Second, CFI Group argues that any purported assignment of rights to Genesys is void based on a federal common law rule that, according to CFI Group, prohibits the "free assignability" of intellectual property rights. (Mot. to Dismiss, ECF #52 at Pg. ID 432, quoting Cinconm Sys., Inc. v. Novelis Corp., 581 F.3d 431, 436 (6th Cir. 2009)). But even if the rule described by CFI Group exists, it does not apply here.
Genesys' claim to express contractual indemnification is not based on the transfer of any intellectual property rights from Interactive. Indeed, Genesys is not trying to enforce those rights in this action. Instead, Genesys seeks only to enforce only Interactive's right to indemnification under the terms of the License Agreement. Thus, to the extent that the federal common law rule that CFI Group relies upon exists, that rule does not bar Genesys' claim for express contractual indemnification.
B
At the hearing on Genesys' motion, and in a supplemental brief (see ECF #69), CFI Group raised a new argument as to why Genesys is not entitled to bring an express contractual indemnification claim as Interactive's successor. CFI Group says that "the claim for indemnity" in this action did not "accrue[]" until long after Interactive and Genesys merged. (Id. at Pg. ID 617.) CFI Group therefore insists that Interactive could not have assigned its claim for express contractual indemnification to Genesys when those two companies merged. (See id.) The Court disagrees.

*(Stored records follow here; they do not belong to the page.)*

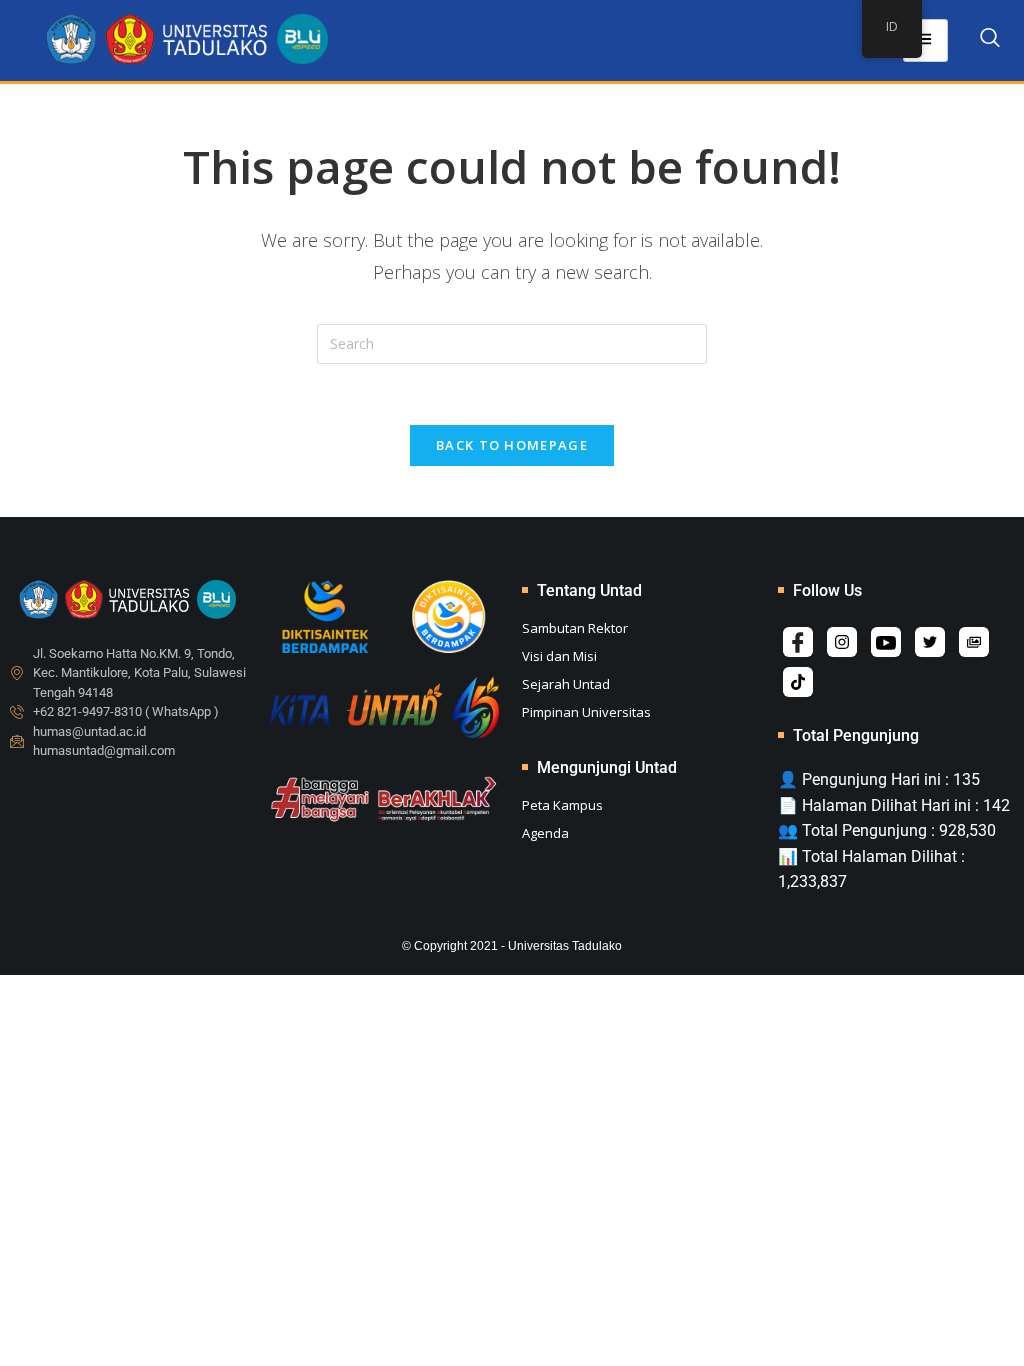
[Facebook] (798, 642)
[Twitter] (930, 642)
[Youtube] (886, 642)
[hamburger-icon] (925, 40)
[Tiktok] (798, 682)
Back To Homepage (512, 445)
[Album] (974, 642)
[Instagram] (842, 642)
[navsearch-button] (990, 41)
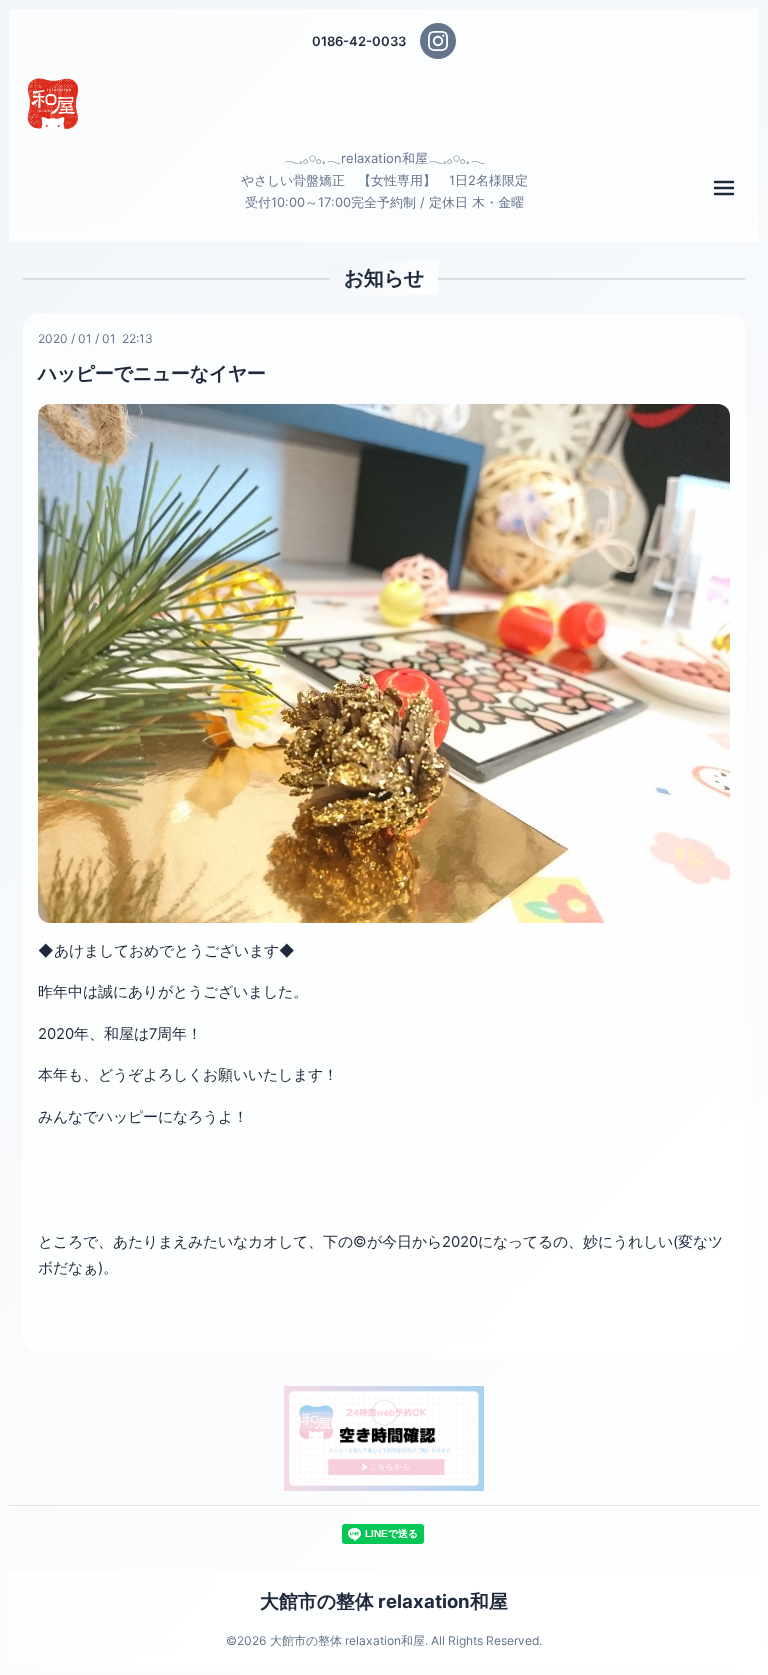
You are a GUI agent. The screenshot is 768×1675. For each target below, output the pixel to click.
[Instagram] (438, 41)
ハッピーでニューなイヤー (152, 373)
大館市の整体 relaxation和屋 (384, 1601)
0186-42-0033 (359, 41)
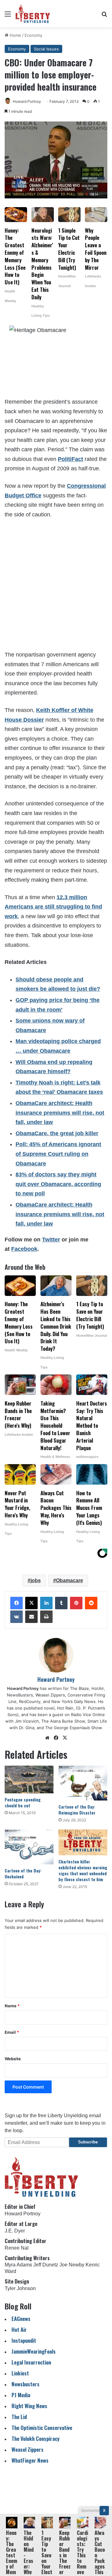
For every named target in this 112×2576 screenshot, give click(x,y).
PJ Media (21, 2395)
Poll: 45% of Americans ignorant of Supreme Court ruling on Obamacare (58, 1153)
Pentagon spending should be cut (23, 1802)
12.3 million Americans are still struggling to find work (53, 906)
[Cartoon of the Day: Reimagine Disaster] (82, 1783)
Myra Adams (18, 2264)
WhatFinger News (30, 2460)
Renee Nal (17, 2248)
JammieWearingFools (34, 2351)
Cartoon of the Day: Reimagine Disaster (77, 1809)
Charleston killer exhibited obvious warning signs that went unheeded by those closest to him (82, 1870)
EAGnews (21, 2318)
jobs (35, 1580)
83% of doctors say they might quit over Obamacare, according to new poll (58, 1184)
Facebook (24, 1249)
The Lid (19, 2417)
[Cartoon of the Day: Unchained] (29, 1846)
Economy (33, 35)
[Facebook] (16, 1603)
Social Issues (46, 48)
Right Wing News (29, 2406)
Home (14, 35)
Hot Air (19, 2329)
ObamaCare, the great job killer (57, 1133)
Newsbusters (26, 2384)
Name (12, 2005)
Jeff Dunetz (45, 2264)
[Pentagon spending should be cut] (29, 1779)
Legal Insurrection (31, 2362)
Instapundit (24, 2340)
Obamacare (69, 1580)
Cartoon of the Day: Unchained (23, 1873)
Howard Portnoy (27, 101)
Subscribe (88, 2142)
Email (12, 2032)
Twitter (51, 1239)
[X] (31, 1603)
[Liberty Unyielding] (33, 13)
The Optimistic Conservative (42, 2427)
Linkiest (20, 2373)
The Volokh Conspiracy (35, 2438)
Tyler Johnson (20, 2288)
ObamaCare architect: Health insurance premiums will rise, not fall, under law (60, 1112)
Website (13, 2058)
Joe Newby (71, 2264)
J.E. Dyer (15, 2230)
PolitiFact (70, 459)
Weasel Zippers (28, 2449)
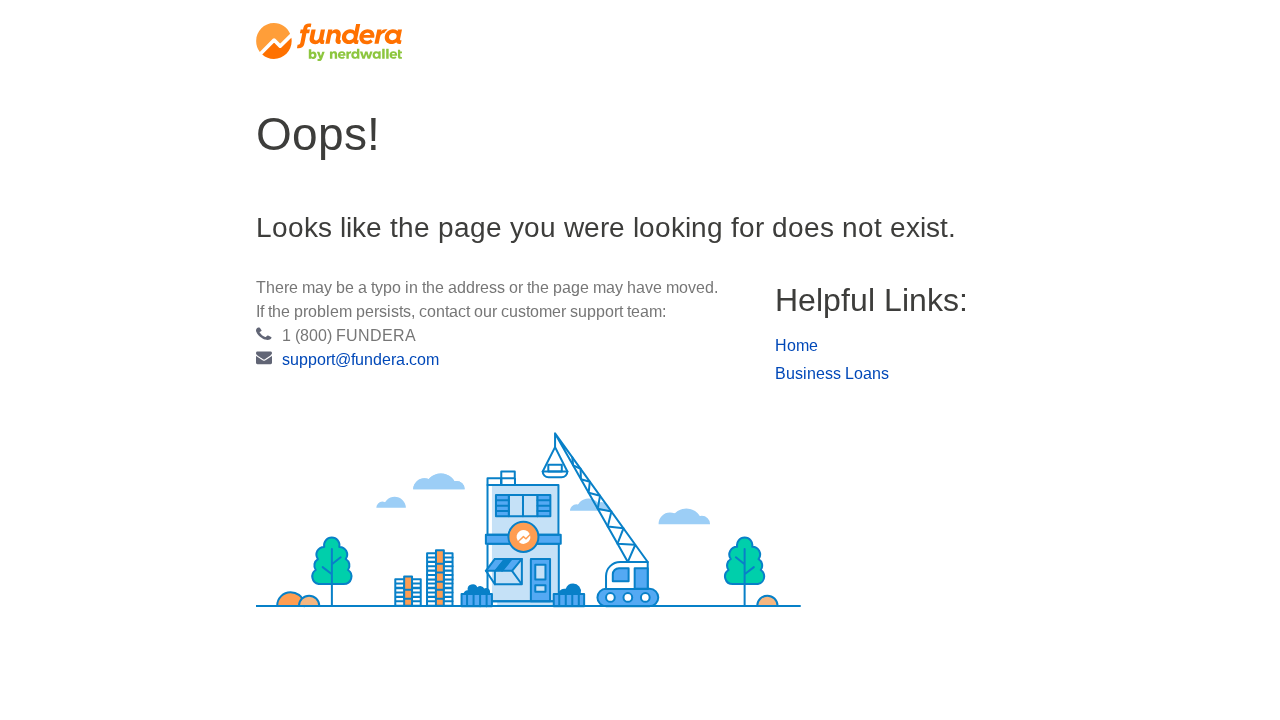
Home (796, 345)
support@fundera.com (360, 359)
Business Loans (832, 373)
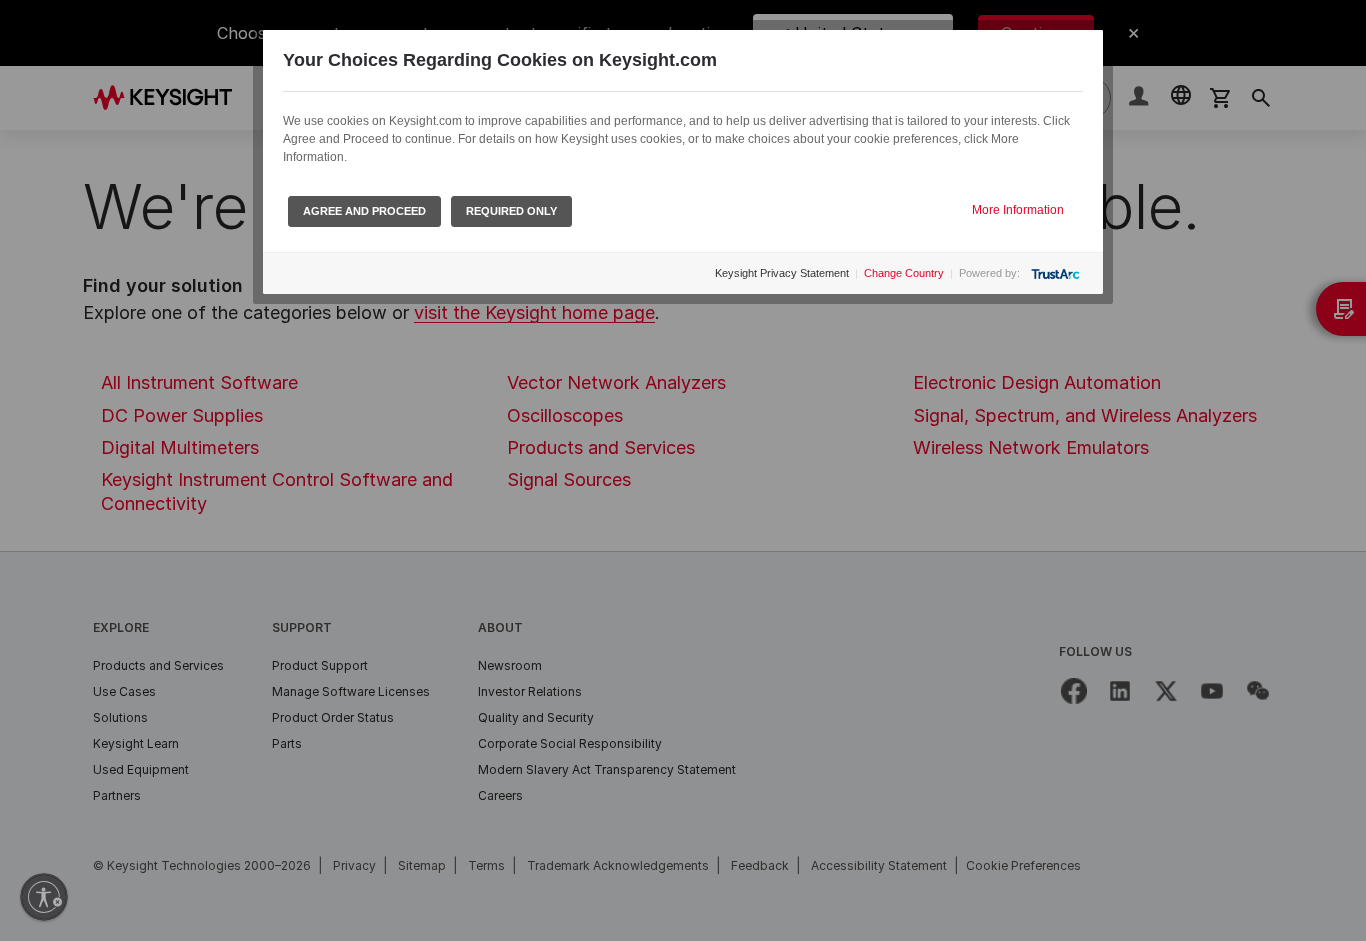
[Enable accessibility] (44, 897)
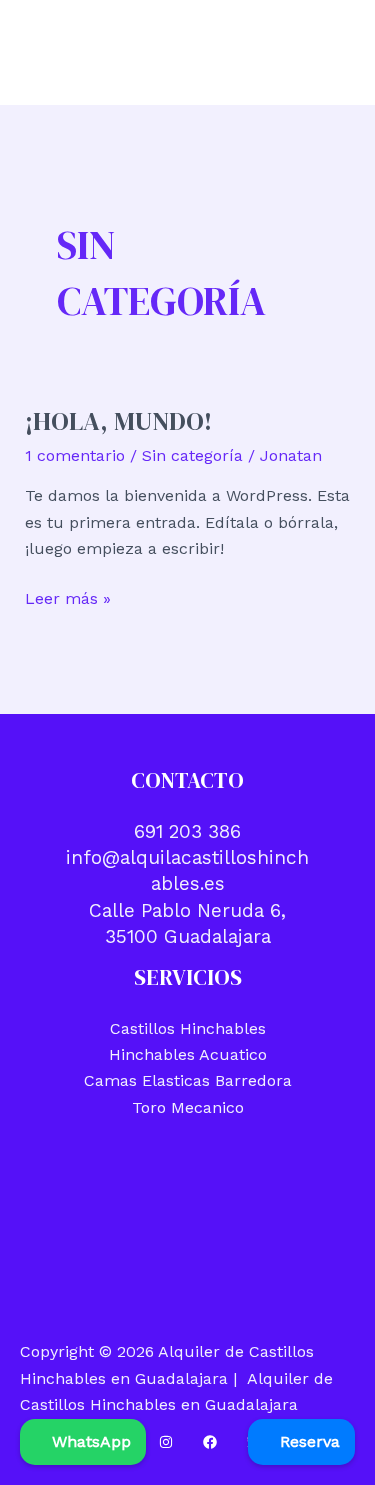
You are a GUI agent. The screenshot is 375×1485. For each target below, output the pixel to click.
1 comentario (75, 455)
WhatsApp (89, 1441)
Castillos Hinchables (188, 1028)
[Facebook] (210, 1442)
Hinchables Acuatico (188, 1054)
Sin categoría (192, 455)
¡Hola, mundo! (118, 421)
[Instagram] (166, 1442)
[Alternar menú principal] (333, 53)
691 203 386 (187, 831)
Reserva (307, 1441)
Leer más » (68, 600)
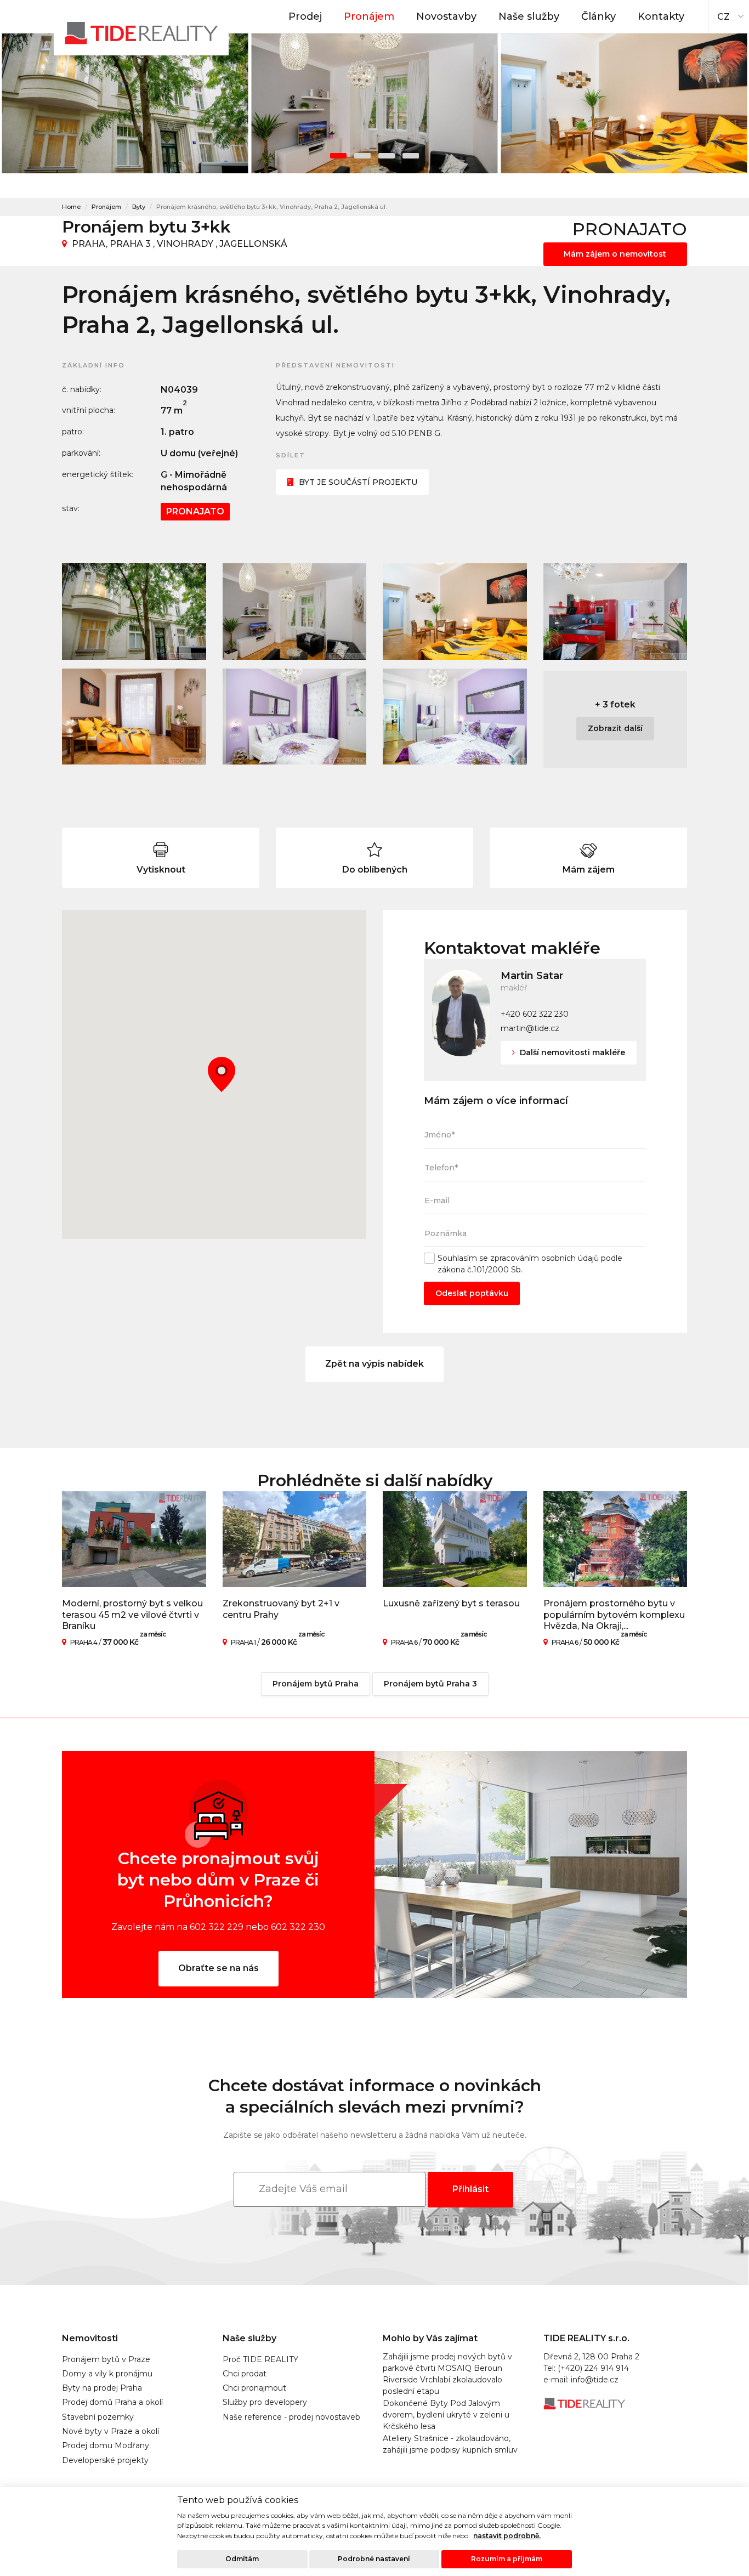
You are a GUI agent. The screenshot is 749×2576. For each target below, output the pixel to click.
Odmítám (242, 2559)
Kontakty (661, 16)
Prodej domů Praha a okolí (112, 2402)
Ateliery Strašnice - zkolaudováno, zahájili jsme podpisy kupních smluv (450, 2444)
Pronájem (369, 16)
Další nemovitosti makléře (571, 1052)
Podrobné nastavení (374, 2559)
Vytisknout (161, 869)
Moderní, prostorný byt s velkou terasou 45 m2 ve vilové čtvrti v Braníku (132, 1615)
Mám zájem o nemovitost (615, 254)
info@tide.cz (595, 2380)
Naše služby (528, 16)
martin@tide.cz (530, 1028)
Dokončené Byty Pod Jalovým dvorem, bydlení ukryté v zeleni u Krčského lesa (446, 2415)
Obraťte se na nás (218, 1968)
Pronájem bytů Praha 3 (430, 1684)
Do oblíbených (374, 869)
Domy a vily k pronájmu (107, 2374)
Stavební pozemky (98, 2417)
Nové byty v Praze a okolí (110, 2431)
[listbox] (728, 13)
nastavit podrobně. (507, 2536)
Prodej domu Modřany (105, 2445)
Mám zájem (589, 869)
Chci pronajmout (254, 2388)
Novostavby (446, 16)
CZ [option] (723, 17)
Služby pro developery (265, 2402)
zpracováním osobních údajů (544, 1258)
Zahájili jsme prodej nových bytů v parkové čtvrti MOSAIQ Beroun (447, 2362)
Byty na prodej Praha (102, 2388)
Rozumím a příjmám (506, 2559)
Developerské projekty (105, 2460)
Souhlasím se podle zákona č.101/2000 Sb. (530, 1264)
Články (598, 16)
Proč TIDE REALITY (260, 2359)
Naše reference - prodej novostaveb (291, 2417)
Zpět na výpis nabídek (374, 1363)
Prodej (305, 16)
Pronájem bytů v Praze (106, 2359)
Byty (138, 207)
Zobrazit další (615, 728)
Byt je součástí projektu (358, 482)
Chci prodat (244, 2374)
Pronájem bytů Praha (316, 1684)
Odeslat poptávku (471, 1293)
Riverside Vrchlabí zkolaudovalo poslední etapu (442, 2385)
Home (71, 207)
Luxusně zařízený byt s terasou (451, 1603)
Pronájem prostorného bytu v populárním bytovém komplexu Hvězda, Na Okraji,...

CFI Group's accrual-of-indemnity-claim argument relies almost entirely on the decision of the United States District Court for the Western District of Michigan in Century Indem. Co. v. Aero-Motive Co., 318 F.Supp.2d 530 (W.D. Mich. 2003) ("Aero I"). But, the Aero I court later revisited and reversed the very portion of its ruling on which CFI Group relies. See Century Indem. Co. v. Aero-Motive Co., 2004 WL 5642427, at ** 3-4 (W.D. Mich. Mar. 12, 2004) ("Aero II"). The Court is therefore not persuaded that Aero I bars the assignment of the right to express contractual indemnity to Genesys. Like the court in Aero II, this Court presently sees "no valid reason for not enforcing the assignment" of express contractual indemnification rights to Genesys. Id.
C
CFI Group next argues that Genesys cannot recover under the implied indemnity theory pleaded in Count III of the Third-Party Complaint. (See Mot. to Dismiss, ECF #52 at Pg. ID 433-34.) Michigan law recognizes two types of implied indemnity: common law indemnity and implied contractual indemnity. See, e.g., Fishbach-Natkin, Inc. v. Shimizu America Corp., 854 F.Supp. 1294, 1300 (E.D. Mich. 1994) (explaining differences between common law indemnity and implied contractual indemnity). CFI Group insists that Genesys is not entitled to implied indemnity under either theory. (See Mot. to Dismiss, ECF #52 at Pg. ID 433-34.) The Court agrees.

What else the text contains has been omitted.